## PROBLEM DESCRIPTION
Count the lines in the data below that include the word "button", then state the total and nothing besides.
[DATA FOR THE TASK]
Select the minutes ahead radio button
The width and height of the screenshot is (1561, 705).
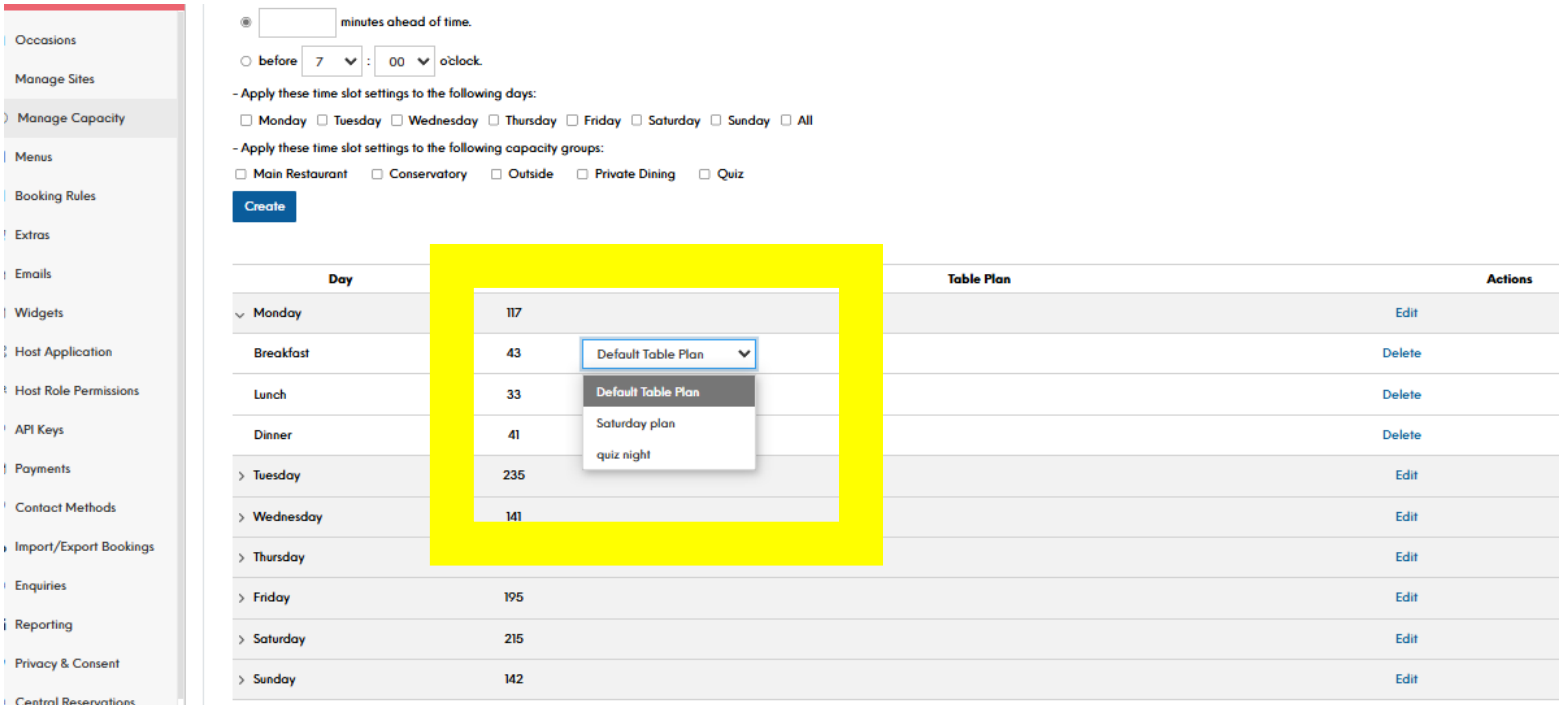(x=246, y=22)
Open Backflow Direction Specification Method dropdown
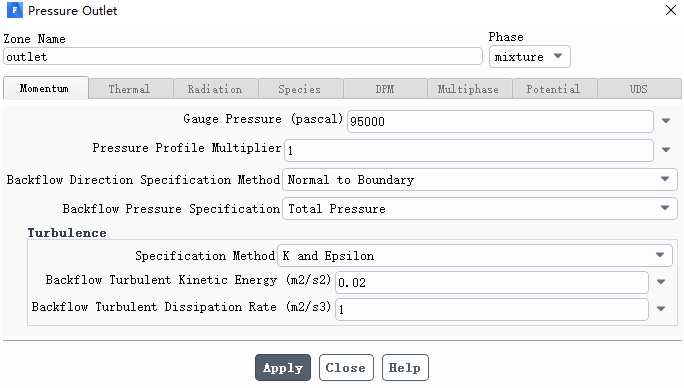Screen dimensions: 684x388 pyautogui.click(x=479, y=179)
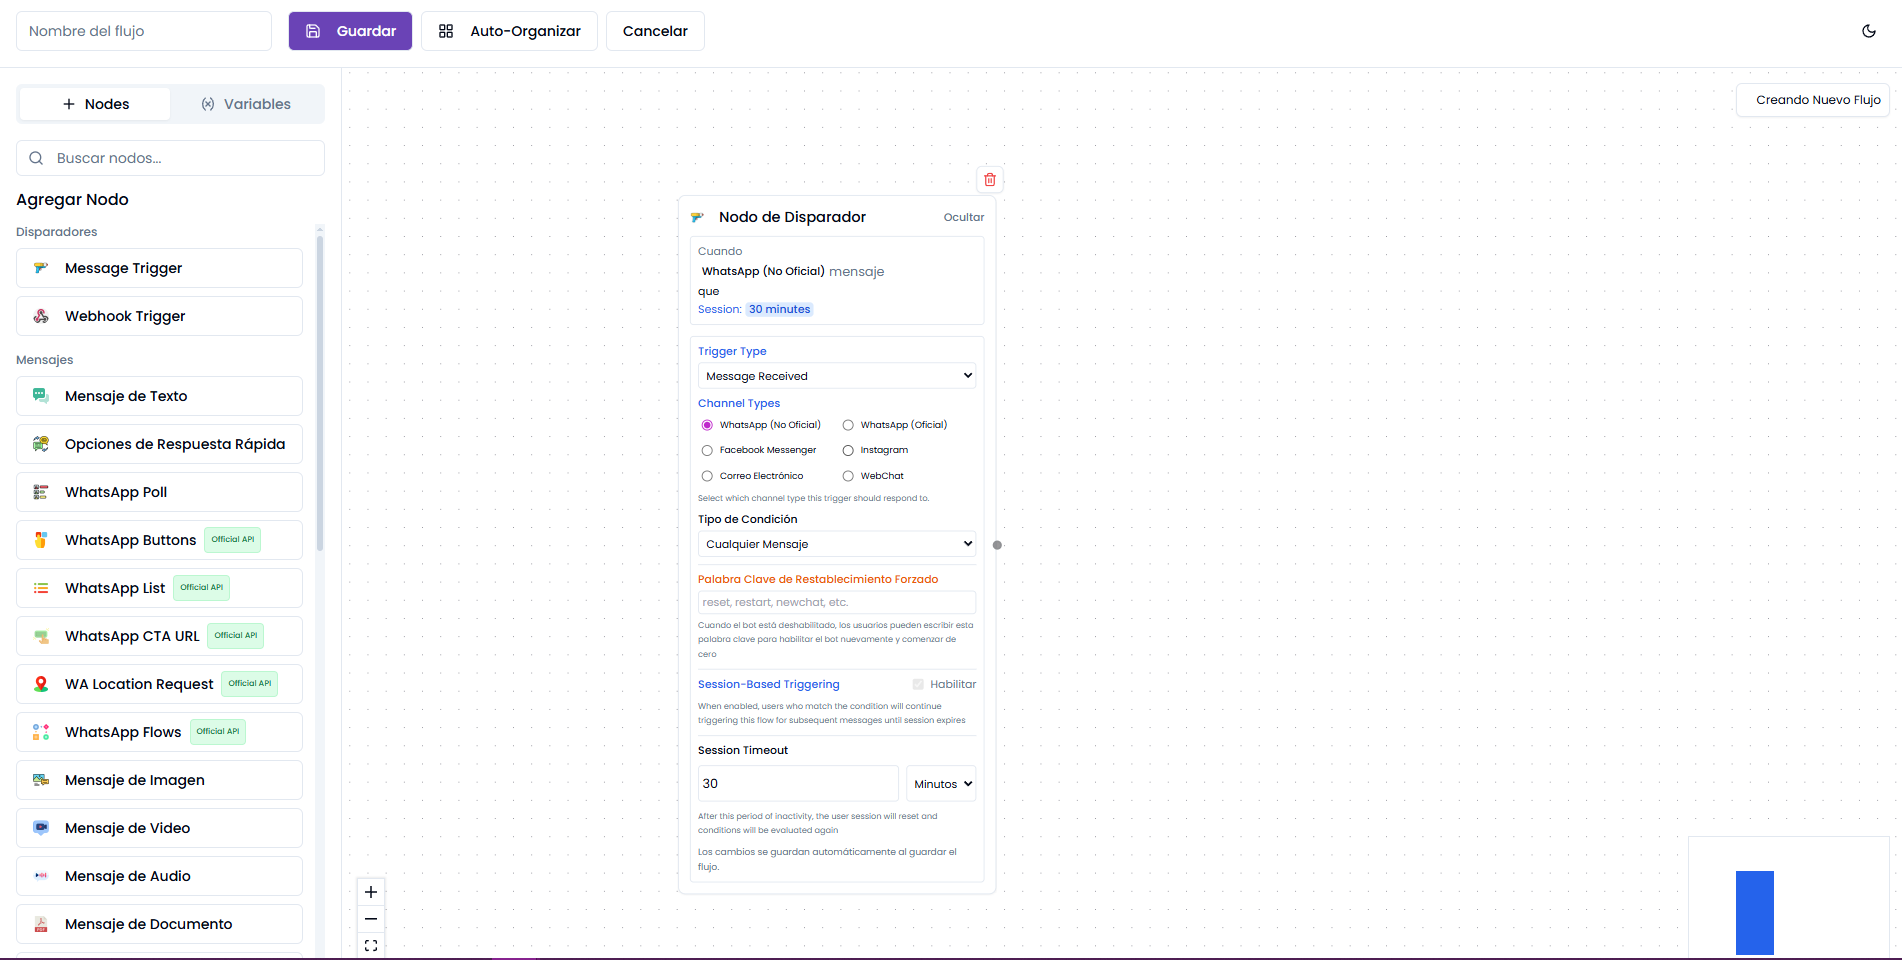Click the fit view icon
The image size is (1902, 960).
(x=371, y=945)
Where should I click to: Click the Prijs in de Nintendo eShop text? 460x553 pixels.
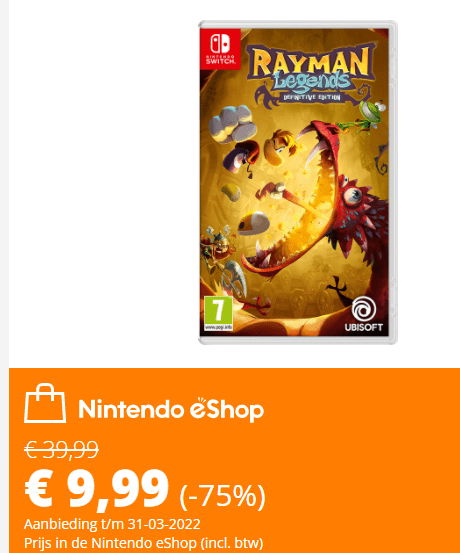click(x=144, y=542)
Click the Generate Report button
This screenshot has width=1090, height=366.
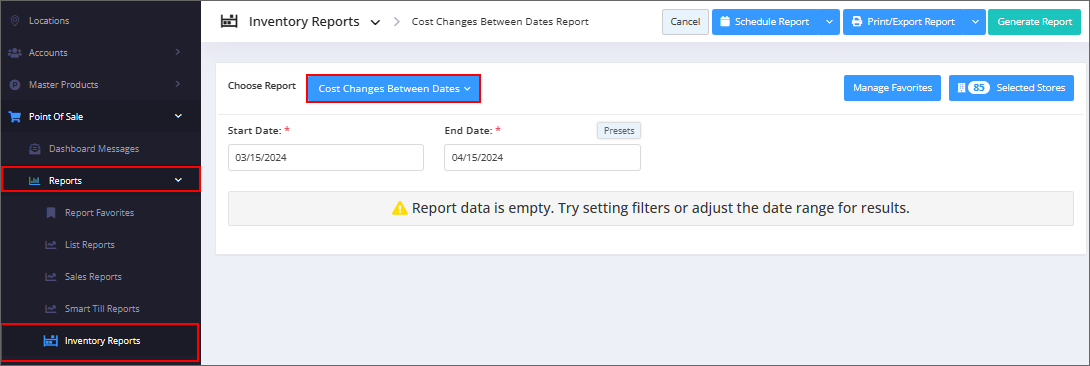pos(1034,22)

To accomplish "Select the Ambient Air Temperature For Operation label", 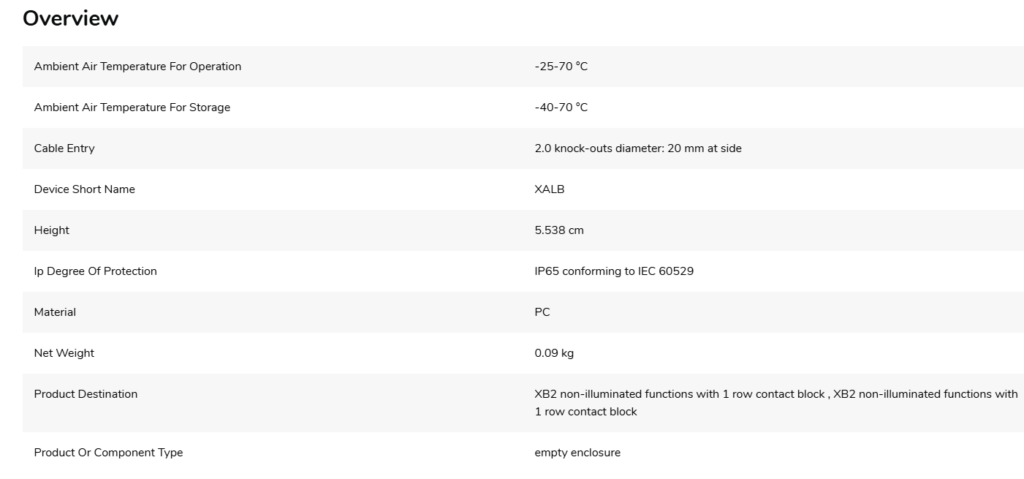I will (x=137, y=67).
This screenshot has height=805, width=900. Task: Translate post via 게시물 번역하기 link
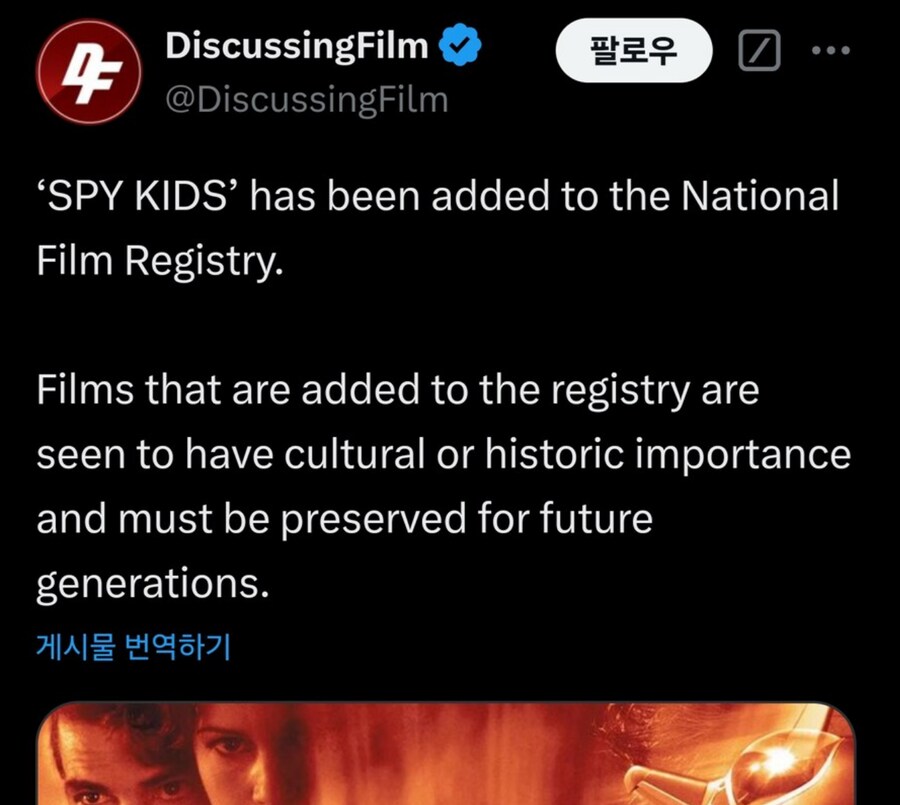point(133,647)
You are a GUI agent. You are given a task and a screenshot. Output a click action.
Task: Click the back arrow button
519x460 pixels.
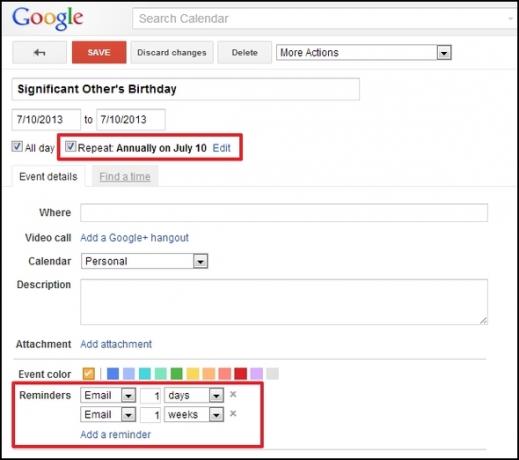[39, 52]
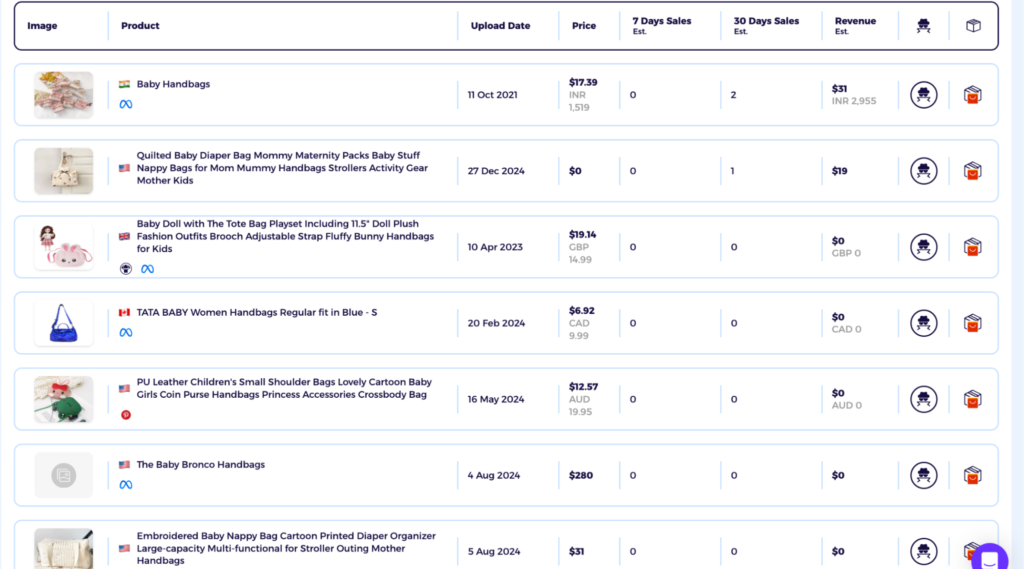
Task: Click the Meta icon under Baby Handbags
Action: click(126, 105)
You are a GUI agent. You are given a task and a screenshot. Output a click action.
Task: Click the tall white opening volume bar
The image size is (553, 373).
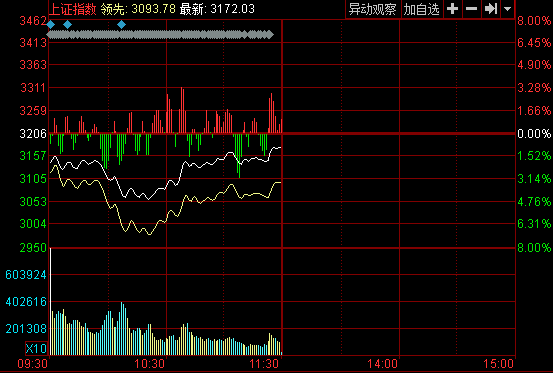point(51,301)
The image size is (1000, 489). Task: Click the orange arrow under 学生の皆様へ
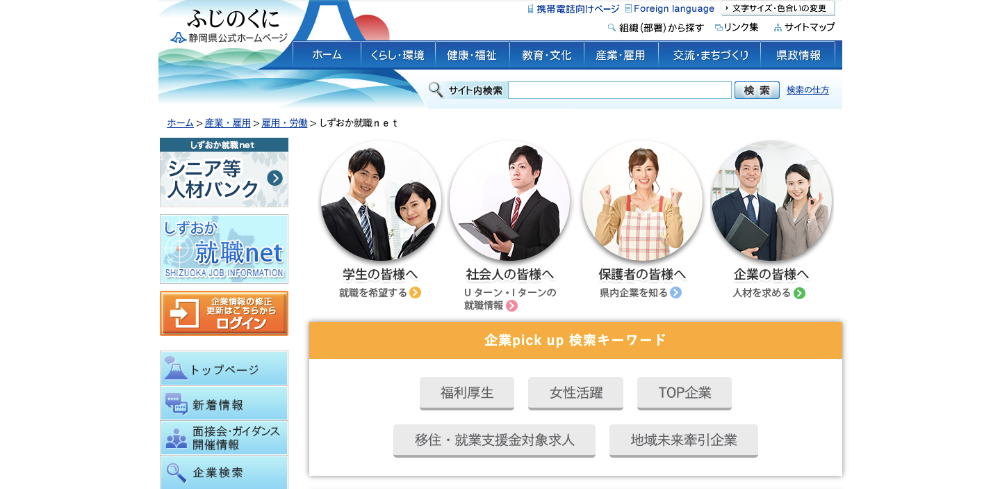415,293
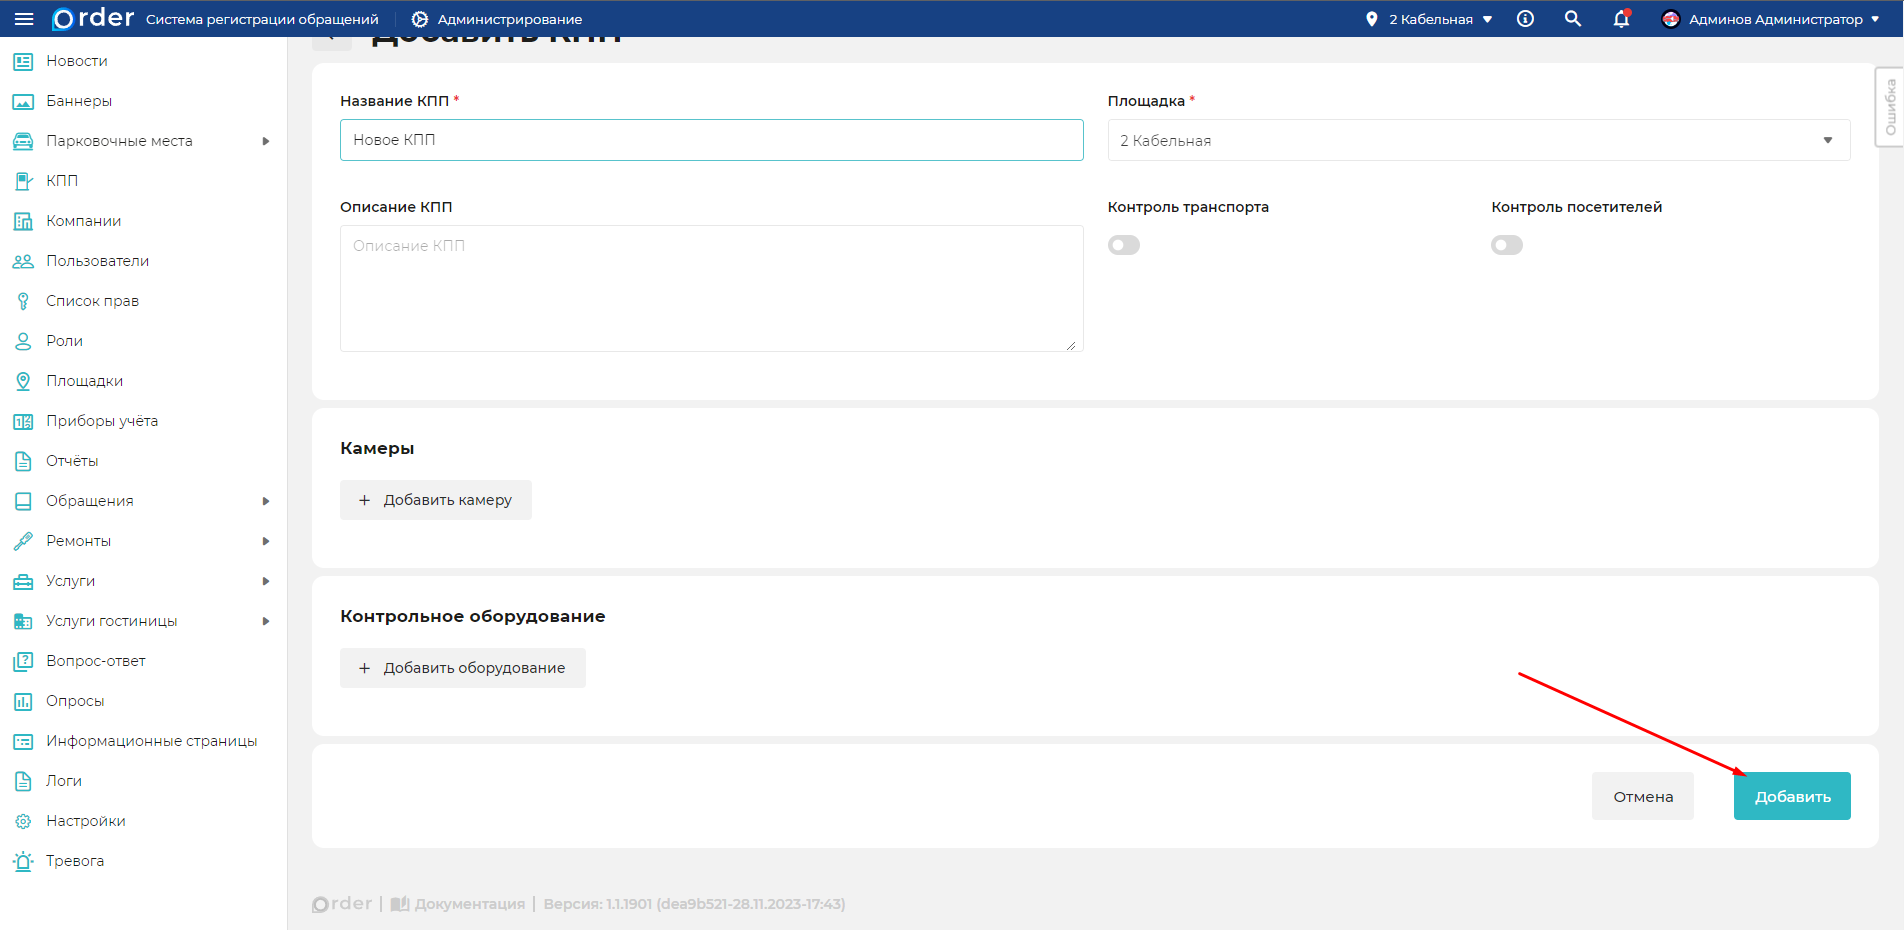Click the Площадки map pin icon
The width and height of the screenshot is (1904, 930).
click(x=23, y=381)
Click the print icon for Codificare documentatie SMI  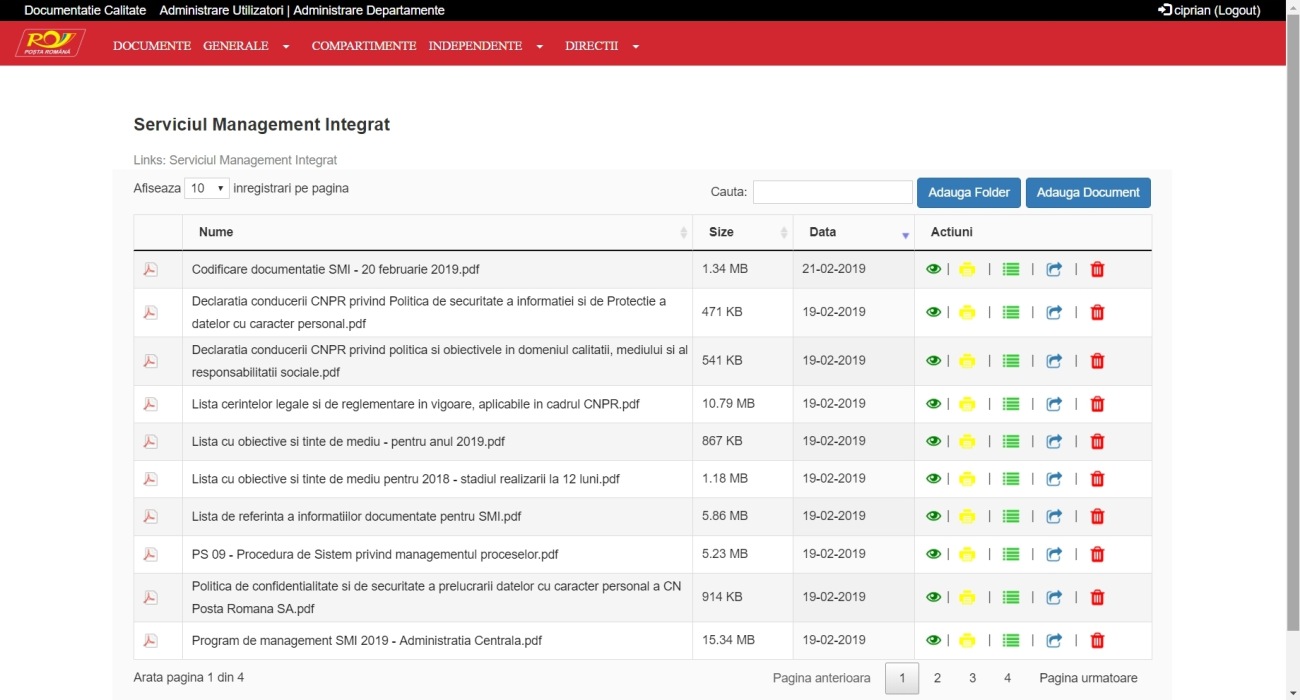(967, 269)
[/DATA FOR THE TASK]
## ANSWER AREA
3